[START]
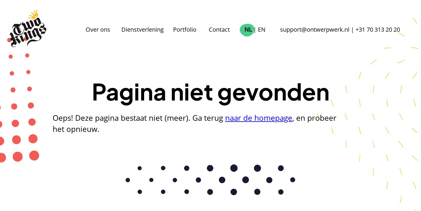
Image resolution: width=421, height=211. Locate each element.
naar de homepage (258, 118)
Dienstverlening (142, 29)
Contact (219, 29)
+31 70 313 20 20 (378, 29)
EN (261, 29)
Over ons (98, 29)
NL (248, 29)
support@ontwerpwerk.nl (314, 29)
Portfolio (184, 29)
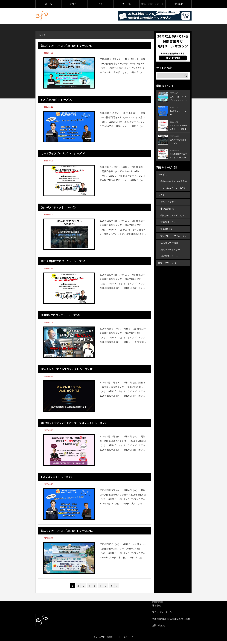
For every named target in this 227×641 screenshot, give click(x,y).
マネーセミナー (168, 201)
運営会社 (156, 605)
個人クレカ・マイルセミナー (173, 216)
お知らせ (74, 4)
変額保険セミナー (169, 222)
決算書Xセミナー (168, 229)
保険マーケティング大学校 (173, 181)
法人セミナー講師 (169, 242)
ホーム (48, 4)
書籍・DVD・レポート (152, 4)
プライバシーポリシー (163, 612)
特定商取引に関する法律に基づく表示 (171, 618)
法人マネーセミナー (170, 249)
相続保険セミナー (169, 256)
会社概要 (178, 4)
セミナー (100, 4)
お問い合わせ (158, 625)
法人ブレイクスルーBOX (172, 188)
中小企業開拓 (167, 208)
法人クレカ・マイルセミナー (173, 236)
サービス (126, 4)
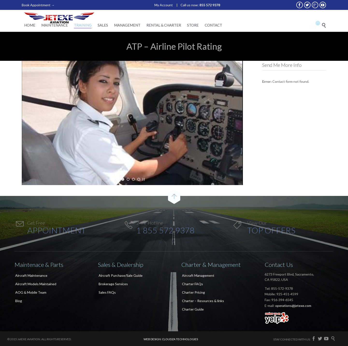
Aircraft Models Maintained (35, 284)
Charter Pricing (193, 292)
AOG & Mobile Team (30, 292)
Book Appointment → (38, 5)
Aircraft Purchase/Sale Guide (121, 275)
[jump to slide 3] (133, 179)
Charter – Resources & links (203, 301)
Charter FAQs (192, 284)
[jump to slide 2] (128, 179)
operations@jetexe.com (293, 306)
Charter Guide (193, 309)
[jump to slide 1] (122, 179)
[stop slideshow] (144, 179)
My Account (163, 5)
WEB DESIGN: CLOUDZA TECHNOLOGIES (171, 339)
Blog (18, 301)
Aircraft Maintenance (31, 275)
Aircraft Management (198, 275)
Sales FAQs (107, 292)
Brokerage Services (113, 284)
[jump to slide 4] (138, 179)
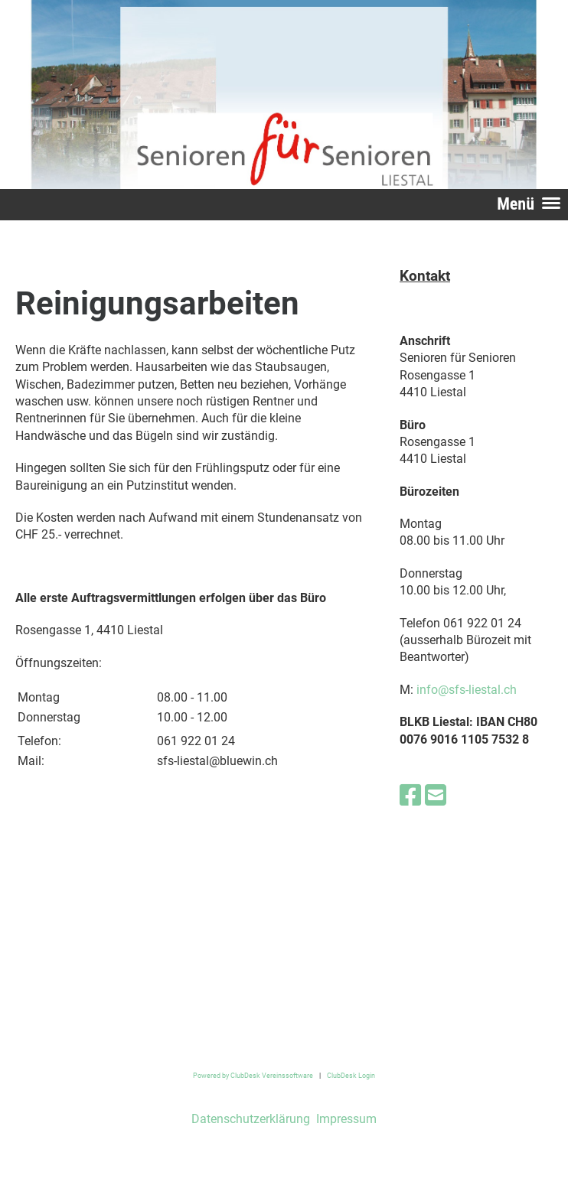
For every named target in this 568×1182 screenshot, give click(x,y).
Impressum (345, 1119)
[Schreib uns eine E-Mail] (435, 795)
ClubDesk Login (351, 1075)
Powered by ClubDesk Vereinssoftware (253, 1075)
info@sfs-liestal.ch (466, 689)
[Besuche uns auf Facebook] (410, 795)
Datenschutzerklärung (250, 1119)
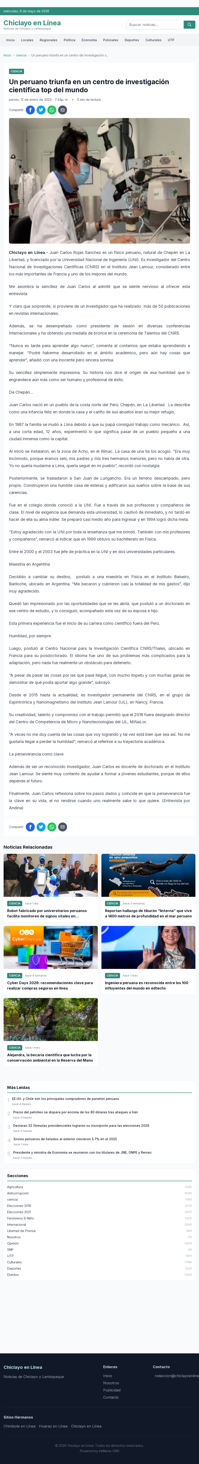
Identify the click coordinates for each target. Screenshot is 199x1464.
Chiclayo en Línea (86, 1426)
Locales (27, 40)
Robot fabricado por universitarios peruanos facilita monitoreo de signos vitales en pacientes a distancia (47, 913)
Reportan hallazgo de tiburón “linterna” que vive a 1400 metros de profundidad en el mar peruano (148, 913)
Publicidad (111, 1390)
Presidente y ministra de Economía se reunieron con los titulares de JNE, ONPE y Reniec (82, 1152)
[END]
[START]
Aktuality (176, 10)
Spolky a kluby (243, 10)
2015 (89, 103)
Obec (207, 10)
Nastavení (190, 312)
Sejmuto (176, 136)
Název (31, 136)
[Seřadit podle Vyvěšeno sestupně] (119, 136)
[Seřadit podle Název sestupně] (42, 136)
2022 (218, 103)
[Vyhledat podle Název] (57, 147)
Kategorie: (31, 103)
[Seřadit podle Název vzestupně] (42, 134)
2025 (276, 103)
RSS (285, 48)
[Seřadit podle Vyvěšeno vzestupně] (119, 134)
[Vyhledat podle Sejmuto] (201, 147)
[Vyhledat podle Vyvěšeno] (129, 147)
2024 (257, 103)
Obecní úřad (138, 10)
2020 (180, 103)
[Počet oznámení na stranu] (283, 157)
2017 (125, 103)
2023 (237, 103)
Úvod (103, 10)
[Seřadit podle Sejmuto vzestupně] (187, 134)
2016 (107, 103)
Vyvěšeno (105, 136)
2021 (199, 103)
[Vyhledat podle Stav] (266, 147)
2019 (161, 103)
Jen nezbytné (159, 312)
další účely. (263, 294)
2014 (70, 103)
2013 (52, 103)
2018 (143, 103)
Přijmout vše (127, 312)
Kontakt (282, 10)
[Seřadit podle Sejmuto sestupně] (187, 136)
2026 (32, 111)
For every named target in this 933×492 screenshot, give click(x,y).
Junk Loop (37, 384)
[END]
**Aim of the task:**
Rewrite the part that opens with the line containing "WEB DESIGN: CLOUDZA TECHNOLOGIES (171, 339)" and closes with the line containing "Locales (27, 40)", swapping "ClubDesk" for "VereinsNet" and keeping everything else the same. Leave the pictures out, and give only those lines.

**Answer for this exercise:**
WEB DESIGN: CLOUDZA TECHNOLOGIES (171, 339)
Blog (18, 301)
Aircraft Maintenance (31, 275)
Aircraft Management (198, 275)
Sales FAQs (107, 292)
Brokerage Services (113, 284)
[jump to slide 4] (138, 179)
For every named target in this 568×1182 screenshot, give click(x,y).
Impressum (345, 1119)
[Schreib uns eine E-Mail] (435, 795)
VereinsNet Login (351, 1075)
Powered by VereinsNet Vereinssoftware (253, 1075)
info@sfs-liestal.ch (466, 689)
[Besuche uns auf Facebook] (410, 795)
Datenschutzerklärung (250, 1119)
Identify the click coordinates for each target. Screenshot is 199x1464.
Chiclayo en Línea (86, 1426)
Locales (27, 40)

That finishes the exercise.